GESTANTES DE ALTO RISCO: ESTUDO CLÍNICO DO TIPO DE PARTO
Rejane Marie Barbosa Davim
Gilson Vasconcelos Torres
Rosângela de Medeiros Caldas
Janmilli da Costa Dantas
Williany Rosália Viana e Silva
Priscila Aparecida Dantas Lourenço
Cristiane Meirice Marques da Silva
A gestante alto risco no período intraparto enfrenta demandas físicas e emocionais, devido à luta contra incertezas aos resultados da gravidez. Como o alto risco implica enfermidade ou doença, a gestante pode estar preparada para experiência positiva do nascimento acreditando que o parto cesário seja inevitável ou mostrar-se preocupada que seu bebê possa morrer durante o nascimento.
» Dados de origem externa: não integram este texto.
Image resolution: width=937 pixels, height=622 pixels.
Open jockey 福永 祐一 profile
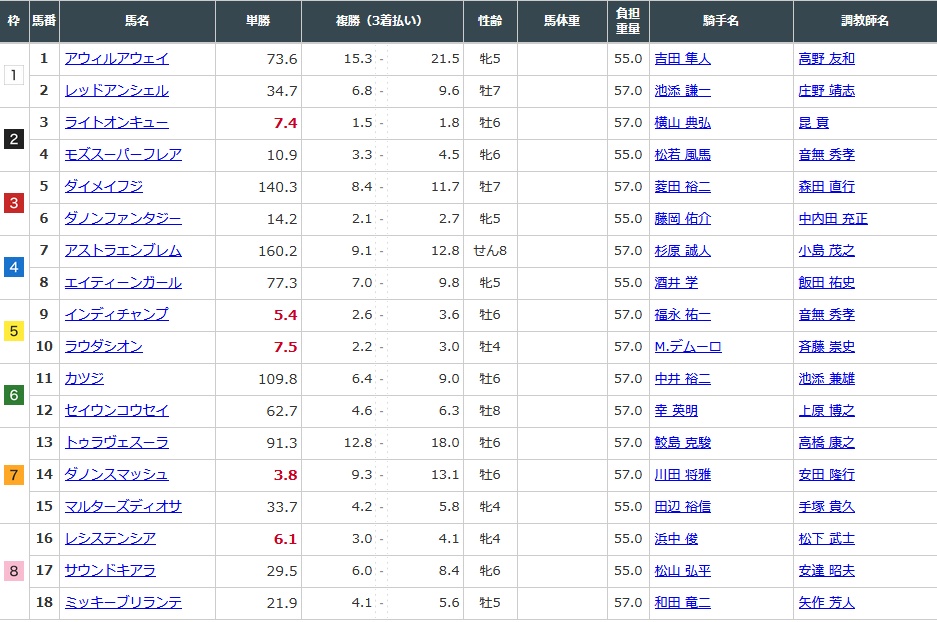pyautogui.click(x=682, y=315)
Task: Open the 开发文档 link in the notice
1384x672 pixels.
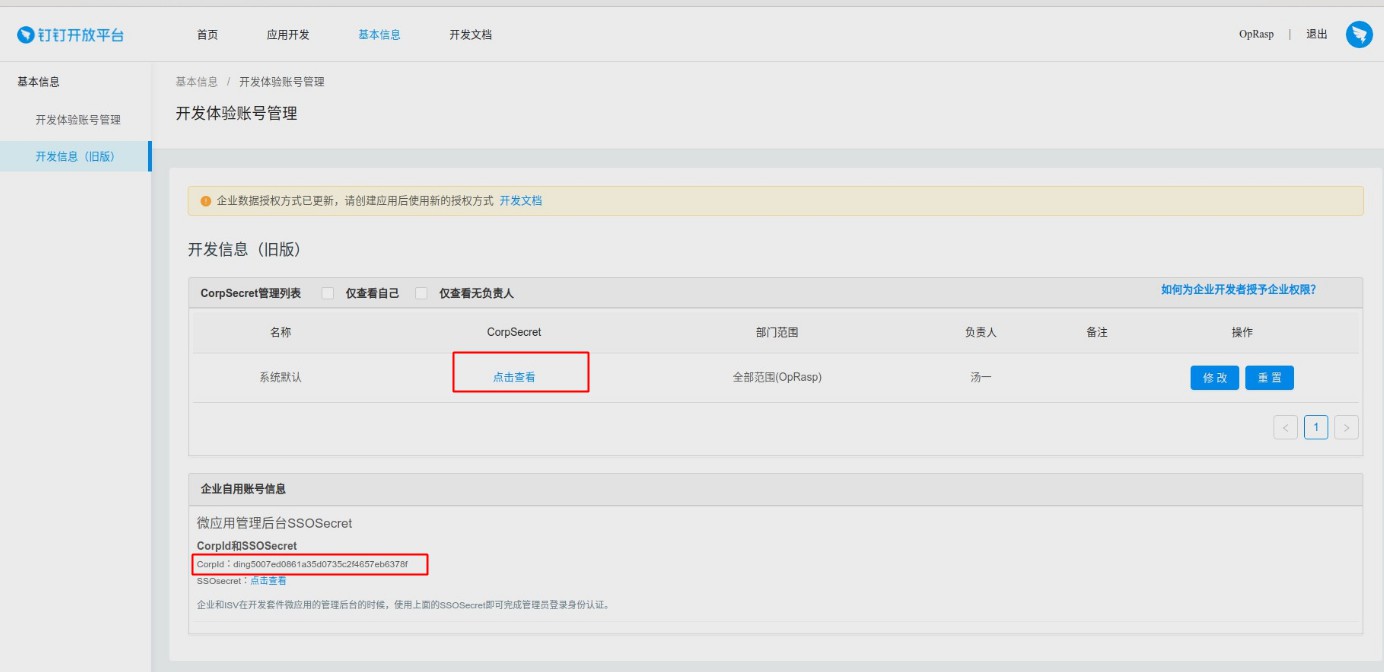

Nos trabalhos de parto alto risco as preocupações perinatais referem-se a aumento de morbimortalidade associadas à prematuridade, pós-maturidade, baixo-peso ao nascer, predispondo o feto a vários tipos de traumatismo. Assim, o alto risco do parto e do estado grave do feto, condutas médicas devem ser tomadas corretamente, na hora certa, para que não ocorram óbitos perinatais ou crianças incapacitadas, deixando a família com necessidades de ajuda para enfrentar situações por um bebê fora dos padrões normais de vida. OBJETIVOS: Identificar tipos de partos de gestantes alto risco atendidas na Maternidade Escola Januário Cicco (MEJC/UFRN), e a associação existente entre o tipo de parto, condições do alto risco e o Apgar do recém-nascido. METODOLOGIA: Estudo descritivo retrospectivo desenvolvido no Ambulatório da MEJC, localizada em Natal/RN. O levantamento dos dados foi nos registros do Mapa de Atendimento Diário de gestantes alto risco atendidas nessa instituição de janeiro a setembro de 2003, com uma amostra de 325 mulheres. RESULTADOS: A faixa etária das gestantes foi entre 14 a 40 anos, tendo um percentual considerável (85,6%) de 20 e 39 anos; predominaram o ensino médio (49%) e as casadas (42%). Procedentes da capital foram 67,4% e do interior do Estado 32,6%. A maioria (75,1%) tinha idade gestacional entre 37 a 42 semanas e menor percentual (16%) entre 33 e 36. Identificou-se que 81,5% tinha paridade entre 01 a 04 filhos e 13% entre 05 a 08. O tipo de parto prevaleceu o cesário (59,7%), seguido do normal (37,2%) e do fórceps de alívio (3,1%). As indicações para a cesária foram a DHEG, interatividade, distócias do trabalho de parto, sofrimento fetal agudo, entre outras. O Apgar do recém-nascido do 1º ao 5º minuto teve variações indicando sofrimento, porém a maioria (88,7%) recebeu Apgar 7/9. CONCLUSÕES: Conclui-se que o alto risco gestacional leva a uma tomada de conduta médica vigilante e correta objetivando um nascimento seguro, resultando em recém-nascidos normais e saudáveis como demonstrou este estudo, pelo alto percentual (88,7%) de Apgar do recém-nascido em torno de 7/9.